Applaudissements sur les bancs des groupes SRC, RRDP et écologiste.
La parole est à Mme la rapporteure de la commission des affaires européennes.
Monsieur le président, madame la ministre, mesdames les présidentes des commissions, monsieur le rapporteur, chers collègues, si le détachement des travailleurs est aujourd’hui détourné, son principe, lui, n’est pas contesté : il doit permettre aux États de faire face, temporairement, à un besoin de main-d’oeuvre dans un domaine particulier.
De fait, ces échanges doivent être enrichissants. Comme vous l’avez dit, madame la ministre, de nombreux Français exercent temporairement un emploi à l’étranger : la France est un pays qui détache beaucoup de travailleurs.
━━━
Recopiez fidèlement le passage de l'extrait sur le détachement des travailleurs qui va de « Monsieur le président, madame » à « un domaine particulier. ».

DONNÉES FOURNIES:
━━━
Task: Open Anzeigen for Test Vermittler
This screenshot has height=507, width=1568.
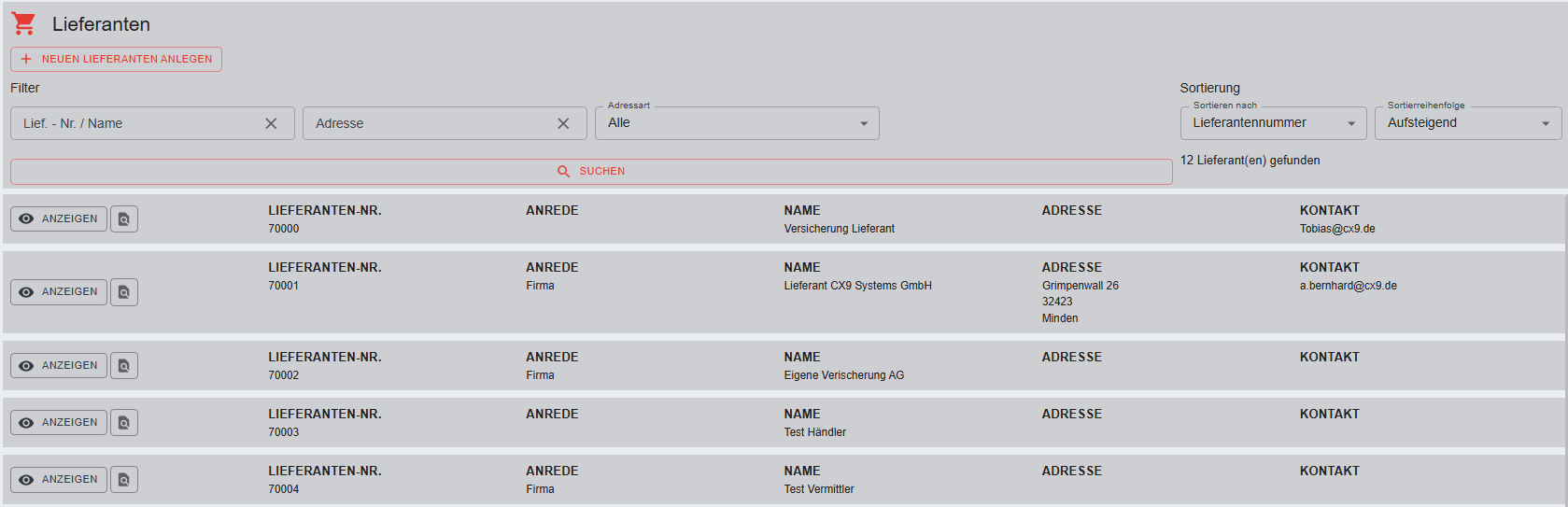Action: click(x=59, y=480)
━━━
RÉSULTAT:
Monsieur le président, madame la ministre, mesdames les présidentes des commissions, monsieur le rapporteur, chers collègues, si le détachement des travailleurs est aujourd’hui détourné, son principe, lui, n’est pas contesté : il doit permettre aux États de faire face, temporairement, à un besoin de main-d’oeuvre dans un domaine particulier.